CHARLOTTE, NY (Sinclairville-Cassadaga Road)
THE PICKETT BURYING GROUND
The Pickett Burying Ground was the first to be dedicated as
a resting-place for the dead in the town of Charlotte. In the year 1812, about
one-fourth of an acre, on Lot 60, was set apart
from the farm of John Pickett for that purpose. It is situated at the southeast
corner of the four corners in School District No. 1, and opposite the school
house, in the "Pickett Neighborhood." It has now been in use
for over seventy-seven years. Samuel, the father of John Pickett, and the
ancestor of the Pickett and Cleland families of Charlotte, came to the town in 1811. He died
December 19, 1812, in the fifty-seventh year of his age, and he is believed to
have been the first person buried there.*
The oldest head-stone erected in the town is here, at the grave
of Polly Anderson. She died December 23, 1813, in the forty-seventh year of her
age. The grave-stone is the work of no mean artist, though made of rough
material, quarried from the natural ledges of the county. The following lines
are inscribed upon it:
"Withdraw my friends,
Dry up your tears,
For here I lie,
Till Christ appears."
Here lies buried Clarinda Atkins, who died December 20, 1815.
She was the wife of Amos Atkins. He and Stephen Jones were the first settlers
in the town of Gerry.
Two soldiers of the Revolution are interred in this ground—John Cleland, Sr.,
who died February 16, 1827, and Caleb Clark, who died May 17, 1837. They were
the ancestors of the Cleland and Clark families of Charlotte. John Pickett and John Cleland, Jr.,
well-known pioneers of the town, are also buried here. In all, about fifty-five
persons are interred in this burial place.
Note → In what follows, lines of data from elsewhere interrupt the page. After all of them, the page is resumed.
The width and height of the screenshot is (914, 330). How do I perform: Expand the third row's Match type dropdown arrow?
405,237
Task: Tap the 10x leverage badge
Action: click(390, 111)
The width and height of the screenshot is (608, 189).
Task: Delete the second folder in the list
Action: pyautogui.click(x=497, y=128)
February 26, 1867, John Pickett,
nearly fifty-five years after he dedicated it to the public, first executed a
deed to "The community of School District Number One, in the Town of Charlotte, and all others
living in the surrounding towns wishing to use the same for burying
purposes." It is designated in this deed as the "Pickett
Burying Ground." Before the execution of the deed, at a town meeting held
March 7, 1848, Eliakim Barnum, John Pickett, and Robert P. Robertson had been
elected trustees by the inhabitants of the town, to have charge of the ground.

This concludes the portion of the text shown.